QUOTED PASSAGE:
☆ ☆ ☆ ☆

One more tool that might be useful: The EatSmart scale, which a number of us here use, has a builtin database of 999 common foods. You place the food on the scale, dial in the code for that food, and it tells you exactly how many carbs are in that portion. I find it to be an enormous help, both for accuracy in carb counting and for saving time and effort.

I have a Salter scale that my youngest and I use for the exact same purpose. Very handy.

I'm going to come in on the side of Cheryl and say it may not be such a good idea to carb-reduce in a teenager. Keep in mind, they are growing and experiencing brain development. For that, they need glucose. LOTS of glucose. And to process the glucose, they need insulin.

☆ ☆ ☆ ☆

MATERIAL PROVIDED:
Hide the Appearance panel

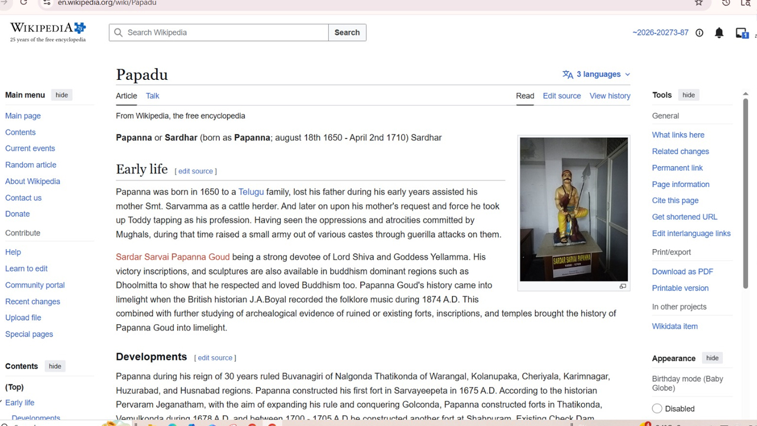[712, 358]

☆ ☆ ☆ ☆

EXERCISE DESCRIPTION:
Copy word for word everything in the carb-counting discussion from "One more tool" down to "purpose. Very handy.". None of the lines are needed here.

WRITTEN ANSWER:
One more tool that might be useful: The EatSmart scale, which a number of us here use, has a builtin database of 999 common foods. You place the food on the scale, dial in the code for that food, and it tells you exactly how many carbs are in that portion. I find it to be an enormous help, both for accuracy in carb counting and for saving time and effort.

I have a Salter scale that my youngest and I use for the exact same purpose. Very handy.